Todos os dias, quando o relógio anuncia o fim do expediente, nasce em mim uma vontade imensa de ir para casa. Não é só o cansaço do corpo qu...

A estranha vontade de voltar para casa mesmo não tendo um lar

Todos os dias, quando o relógio anuncia o fim do expediente, nasce em mim uma vontade imensa de ir para casa. Não é só o cansaço do corpo que me empurra para a porta da saída, é uma ânsia, uma urgência quase primitiva por abrigo, por silêncio, por paz. Mas aí vem a pergunta silenciosa, teimosa, que me persegue entre o portão e a porta do carro: para onde eu vou voltar, afinal?


Não sei onde é o meu lar.


Lar é mais do que paredes, mais do que um sofá confortável ou uma cama feita. É mais do que um endereço fixo. Lar é onde se pode respirar fundo sem ter medo de ser julgado. É o lugar onde a alma se despe do peso do dia e encontra colo, mesmo em silêncio. E esse lugar, para mim, ainda é um mapa em branco.
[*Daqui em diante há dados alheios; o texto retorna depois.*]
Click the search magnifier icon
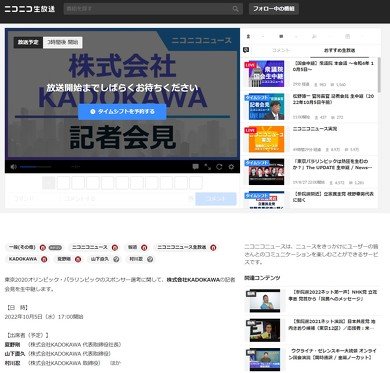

Me sinto sozinha. Há uma solidão que não faz barulho, mas ecoa dentro de mim como um grito abafado. É o vazio que se instala quando não temos com quem dividir as pequenas vitórias do dia, os medos que disfarçamos com sorrisos, ou os sonhos que inventamos só para não desistir. No final do dia, não há ninguém à espera. Não há uma voz que pergunte o que aconteceu, nem braços que abracem só porque sim.


Me falta um espaço onde eu possa ser, simplesmente, eu. Sem máscaras, sem defesas, sem medo. Um lugar onde não precise explicar minhas pausas ou justificar meus silêncios. Onde eu possa contar as coisas boas com brilho nos olhos, ou apenas chorar sem precisar dizer porquê.


Talvez o lar seja isso: alguém que nos escute com o coração inteiro. Alguém que queira saber, mesmo quando não temos muito para contar. Alguém que esteja, não por obrigação, mas por querer estar. E enquanto esse alguém não chega — ou enquanto não me encontro dentro de mim mesma — sigo a caminhar por entre os dias, tentando descobrir onde é que me perdi.


E, quem sabe, onde é que vou me encontrar.